Walton Hall pays homage to Westbourne Baptist Church, demolished in 2017

Walton Hall, a new performance space on the Stampede grounds, is slated for completion by the summer. (Dave Will/CBC)

The federal government announced $2.4 million in funding Friday for new cultural infrastructure in Calgary.

Among the benefactors are Fort Calgary, Canada's Sports Hall of Fame and the Calgary Stampede Foundation, which is getting $1.6 million for its new performance and rehearsal space, Walton Hall.

The facility on the Stampede's new youth campus pays homage to the 110-year old Westbourne Church in Victoria Park, which was damaged beyond repair by the 2013 flood and torn down four years later.

The Westbourne Baptist Church, where former Alberta premier William Aberhart delivered his first sermons prior to entering politics, was torn down in 2017. (Scott Dippel/CBC)

The hall is modelled after the historic church and will incorporate elements from it. The facility will be available to artists of all levels, said the foundation's Steve Allen.

"It'll be a 100-seat theatre, but a place where artists can come, they can practise their performances and develop their skills as performing artists," said Allen.

The Westbourne Baptist Church at Olympic Way S.E. is where William Aberhart began delivering Sunday sermons in the 1910s, which became so popular that he rented the Palace Theatre and had them broadcast on radio across the province.

Aberhart went on to found the Social Credit Party and became the seventh premier of the province, serving from 1935 until his death in 1943.     

Walton Hall is named after the real estate and development company Walton, which donated $1.5 million toward the project.

The former Westbourne Baptist Church on Olympic Way S.E., where William Aberhart first preached, was torn down after being badly damaged in the 2013 flood. (Google Maps )

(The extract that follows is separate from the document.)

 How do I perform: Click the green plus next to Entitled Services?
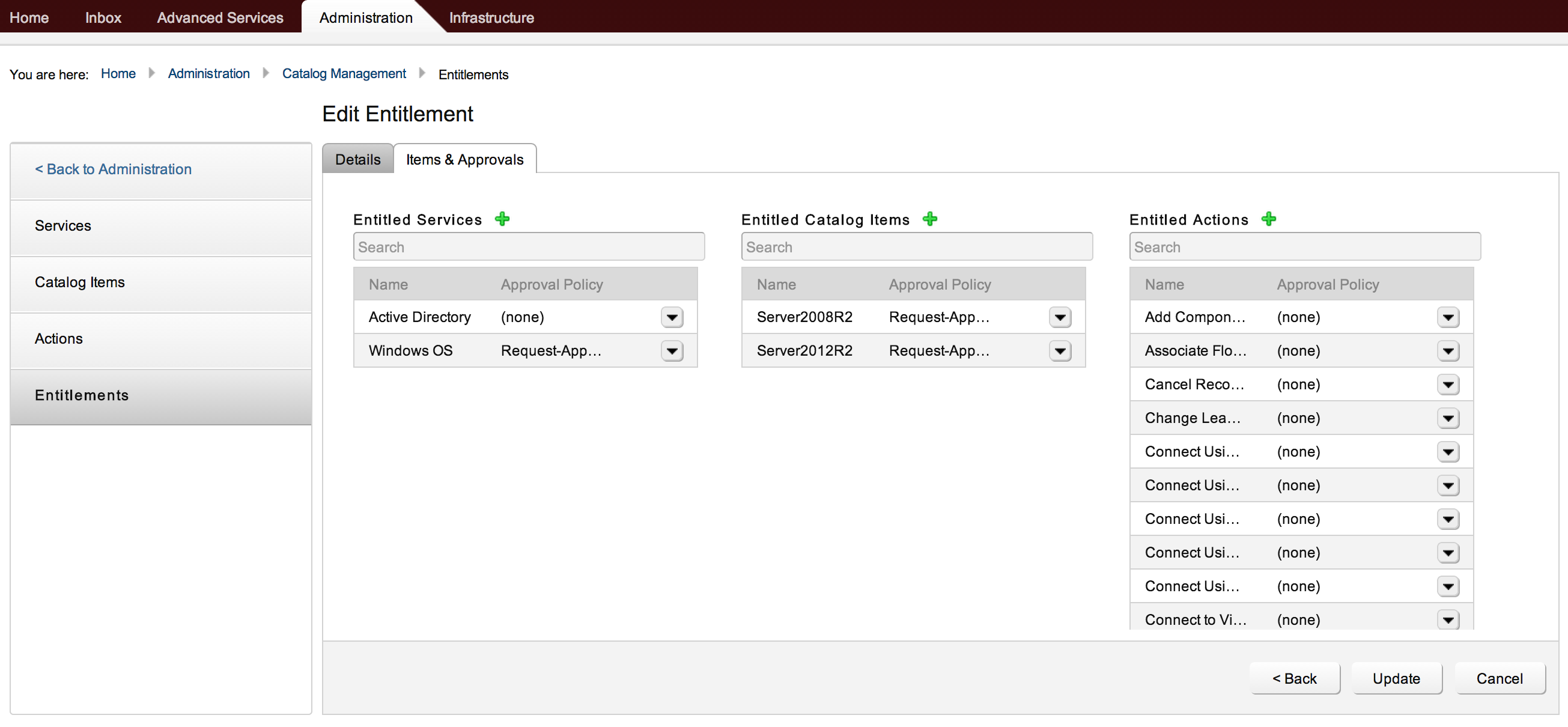(x=502, y=219)
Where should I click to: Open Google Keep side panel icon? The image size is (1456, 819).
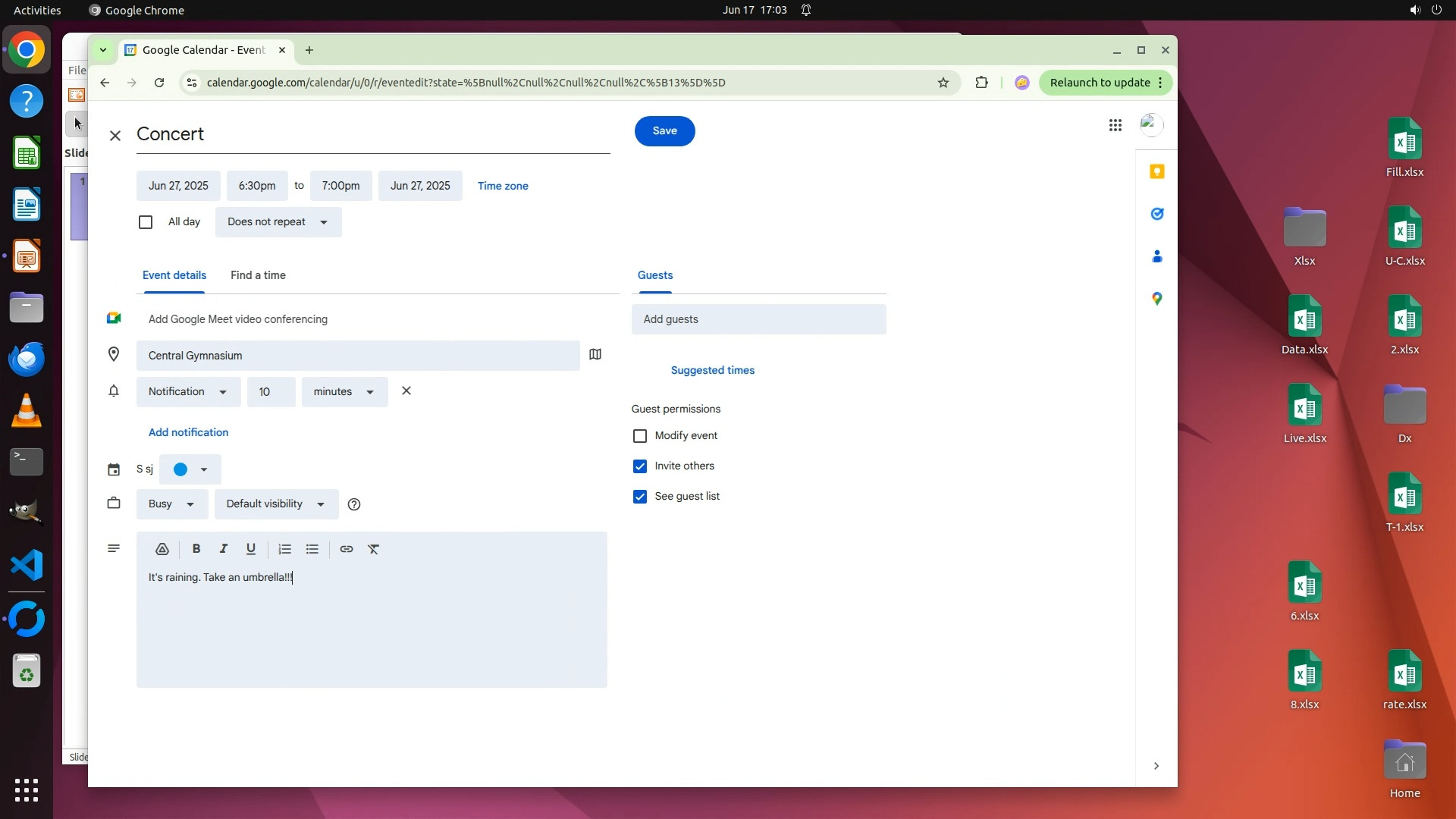point(1156,171)
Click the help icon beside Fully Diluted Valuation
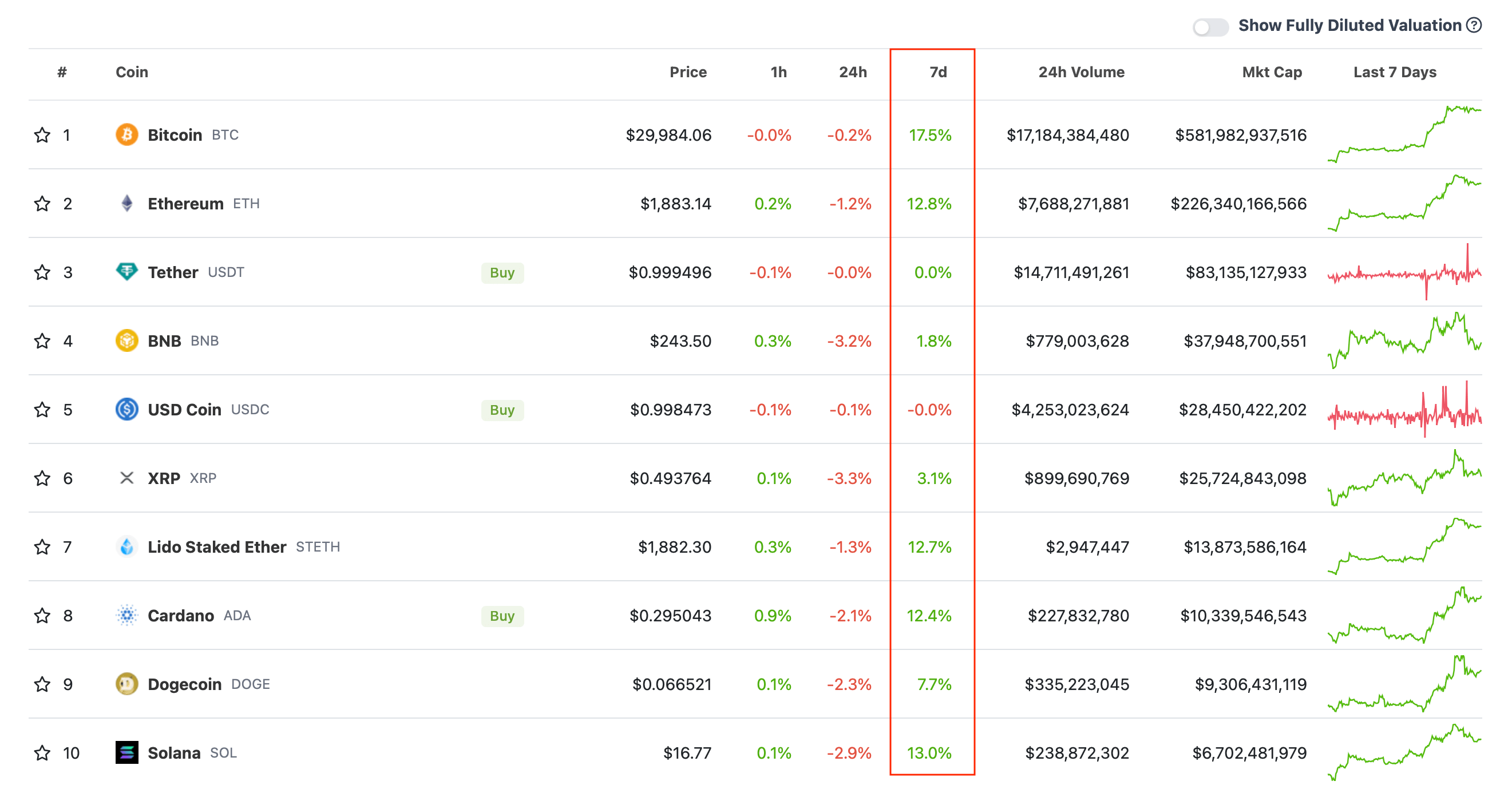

Edmonton Liberal MP Randy Boissonnault, who made the announcement in Calgary, says this kind of investment reaffirms the value of the arts and creative spaces in Canada's cities.

"It's a liveability factor as well. I mean, when people come to Calgary that build their lives and work here, they want to know that there are arts and culture opportunities, not just for themselves but for their kids. And the Calgary Stampede Foundation is stepping up, and that's why it was important."

The project is already well underway, and the new venue is expected to open its doors this summer.